The word salvation always reminds me of a knight in shining armor dashing onto the scene to save the princess, or Clark Kent rescuing Smallville with his super-strength powers and lightning speed. In our society that is so filled with fantasy films, romanticized stories, and unrealistic endings, we all dream of a perfect world where a superhero comes in to solve our problems. But in the end we know that it is fiction. Not real.
Recently in Sunday school with the kids at my church, we talked about Jesus being our Superhero. No, he doesn’t fly with a long blue cape, scale walls, or drive a fast car, but he is so much more. He has the qualities we fantasize about in a superhero: power, bravery, a desire to help people, a passion to do good in the world. And even more than that, he gives us love and grace. Jesus came to save the world, not only in the individual sense, transforming hearts, but also in a social justice sense, transforming society.
The salvation that Christ brought to the world comes through knowing and accepting Him and his eternal love for us (all of humanity). But it also comes through realizing his call for justice, for being a neighbor, for reaching out to the suffering. Only transforming hearts would leave us with a world of people on fire for Jesus, praising and worshiping Him, while some still struggled to make ends meet, and others still exploited workers through corporal greed. Likewise, only transforming society would mean that everyone would be treated fairly and would have enough to be content and live on, but have a spiritual emptiness inside.
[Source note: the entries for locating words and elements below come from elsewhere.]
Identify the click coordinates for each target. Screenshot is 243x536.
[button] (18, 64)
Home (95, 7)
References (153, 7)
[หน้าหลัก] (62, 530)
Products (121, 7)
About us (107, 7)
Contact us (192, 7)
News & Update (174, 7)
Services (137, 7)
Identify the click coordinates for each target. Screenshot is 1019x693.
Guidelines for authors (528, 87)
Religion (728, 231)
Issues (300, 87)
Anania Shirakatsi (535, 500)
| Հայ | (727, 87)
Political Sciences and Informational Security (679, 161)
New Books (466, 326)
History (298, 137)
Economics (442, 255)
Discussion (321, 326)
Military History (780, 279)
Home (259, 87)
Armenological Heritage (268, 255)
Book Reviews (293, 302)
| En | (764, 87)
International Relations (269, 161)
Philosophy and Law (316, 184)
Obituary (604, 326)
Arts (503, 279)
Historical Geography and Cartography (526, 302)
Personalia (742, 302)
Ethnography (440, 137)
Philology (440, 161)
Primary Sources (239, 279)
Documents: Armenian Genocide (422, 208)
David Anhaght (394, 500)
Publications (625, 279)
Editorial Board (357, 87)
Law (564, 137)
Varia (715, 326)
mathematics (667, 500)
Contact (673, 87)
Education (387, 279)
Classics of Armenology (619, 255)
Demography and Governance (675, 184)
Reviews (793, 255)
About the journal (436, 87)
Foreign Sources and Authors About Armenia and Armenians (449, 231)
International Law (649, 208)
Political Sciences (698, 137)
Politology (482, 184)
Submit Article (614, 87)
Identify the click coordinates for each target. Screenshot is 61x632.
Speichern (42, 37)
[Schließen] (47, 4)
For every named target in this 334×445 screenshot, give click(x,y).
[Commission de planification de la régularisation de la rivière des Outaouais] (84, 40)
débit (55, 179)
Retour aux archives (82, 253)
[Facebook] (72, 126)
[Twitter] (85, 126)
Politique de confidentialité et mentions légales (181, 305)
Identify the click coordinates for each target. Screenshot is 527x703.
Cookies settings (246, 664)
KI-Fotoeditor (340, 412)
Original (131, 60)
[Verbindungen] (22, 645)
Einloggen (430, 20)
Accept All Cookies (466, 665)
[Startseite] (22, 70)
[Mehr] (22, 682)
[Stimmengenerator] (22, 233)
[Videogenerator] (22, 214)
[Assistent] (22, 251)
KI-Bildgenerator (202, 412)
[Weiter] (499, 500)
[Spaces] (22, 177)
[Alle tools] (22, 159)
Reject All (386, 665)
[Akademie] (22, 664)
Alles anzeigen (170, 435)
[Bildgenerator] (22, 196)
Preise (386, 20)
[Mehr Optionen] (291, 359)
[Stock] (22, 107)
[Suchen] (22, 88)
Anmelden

This is the reason why we as Christians need to realize the importance of integral mission. Both sharing the gospel through preaching and teaching, and working to render ineffective the systemic injustices in our world, are equally vital to being an effective witness to Christ. In the Methodist tradition, we declare a commitment to both personal and social holiness. This means that our church focuses both on having a personal relationship with the trinity (God, Jesus, and the Holy Spirit), and living out our faith by working to solve the social problems of the world.
For me, salvation represents our hope in something or someone greater than ourselves who will redeem us from our mistakes, imperfections, and the general messiness of life. It is searching for a savior from the pain and injustice in the world, and finding that Jesus is the answer. That when we put our faith in Him, he will work through us to change the world that is plagued by sin and inequality. It is knowing that in all this mess, there is an answer. The answer is not a superhero who comes to fight off villains through violent methods, but one who comes to create a new world through peace and love.
As Glory E. Dharmaraj says in her book Concepts of Mission, “Salvation is not only forgiveness of sins and reconciliation with God, but transformation of the structural evils of society which perpetually keep the people of God under dehumanizing conditions.” When we talk of conversion, then, let us not speak only of a conversion of the heart, but also of the mind and way of thinking. Let us decide when accepting Christ as our Savior, to put our faith into action to transform society. As a noble superhero would do, let us courageously fight for truth and light to be brought to our world.